The noted trainer Abel Sanchez has taken his lumps lately, but he was as congenial as ever as he conversed with this reporter during a lull in the action on last Saturday’s show at the MGM Grand Garden. Earlier in the evening, one of Sanchez’s newest proteges, Guido Vianello, had advanced his record to 4-0 with a second round stoppage of sacrificial lamb Keenan Hickmon. A six-foot-six heavyweight from Italy, Vianello was “awarded a scholarship” to Sanchez’s boxing academy by Bob Arum after signing with Arum’s Top Rank organization in November of last year.

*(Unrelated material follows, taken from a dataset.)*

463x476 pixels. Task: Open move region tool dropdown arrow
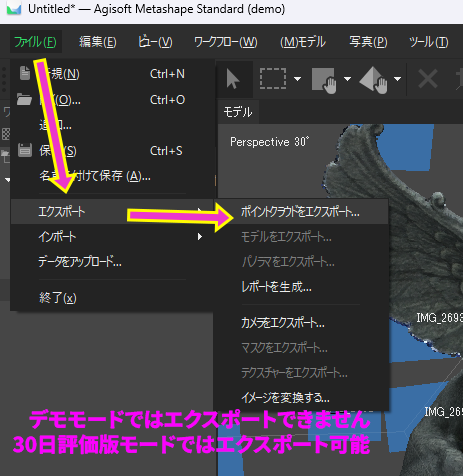pyautogui.click(x=347, y=79)
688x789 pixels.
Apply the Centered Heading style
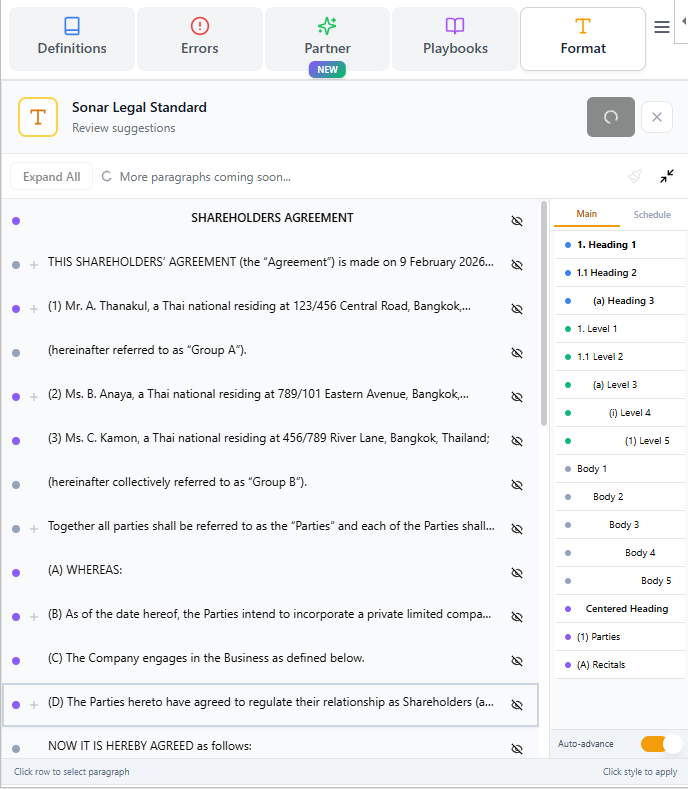coord(626,609)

Our talk inevitably turned to his fractured relationship with Gennady Golovkin. When we visited “The Summit,” the name of Sanchez’s training facility in Big Bear, California, in March of 2016, the fighter from Kazakhstan and his Mexican-American coach appeared to have an unbreakable bond. When in training, GGG resided in the compound that Sanchez built as a combination dormitory and training facility, a 5,200 square foot complex with a gym in the lower level. Sanchez spoke highly of GGG back then, not just as a boxer but as a person. Despite his growing fame, said Sanchez, GGG was as unspoiled as the day they first met in March of 2010.
In his first fight under Sanchez’s tutelage, Golovkin went to Panama City and won the WBA middleweight title with a 58-second blowout of Milton Nunez. He would go on to unify the title while tying Bernard Hopkins’ record for successful middleweight title defenses (20).
In April, GGG severed the relationship. This came shortly after he signed a three-year, six-fight deal with DAZN worth a reported $100 million. He subsequently hooked up with Johnathon Banks, a protégé of Emanuel Steward. Banks was in GGG’s corner not quite two weeks ago when GGG bombed out overmatched Steve Rolls.
The break-up was over money. When GGG signed his lucrative deal with DAZN, his new advisors decided that henceforth Sanchez would receive a flat rate instead of his customary percentage. “Take it or leave it,” they told Abel. He left it.
“Money (often) corrupts character and values,” said Sanchez, who was deeply wounded when GGG turned his back on him. And although we didn’t delve into it, he likely had flashbacks to 1992 when the very same thing had happened to him with Terry Norris.
Terry Norris was Abel’s first prominent fighter. He trained Terry and his older brother Orlin Norris, a budding word cruiserweight champion, for the late Joe Sayatovich at Sayatovich’s training facility on a 30-acre ranch in the high desert community of Campo, California, five miles from the Mexican border. Sayatovich owned a construction company, as did Sanchez, a second generation California home builder.
In July of 1989, Terry Norris was bombed out in two rounds by Julian Jackson in Atlantic City in a bid for Jackson’s WBA 154-pound title. But Sanchez orchestrated a rebound and Norris went on to carve out a Hall of Fame career, preceding Julian Jackson into the International Boxing Hall of Fame by 14 years.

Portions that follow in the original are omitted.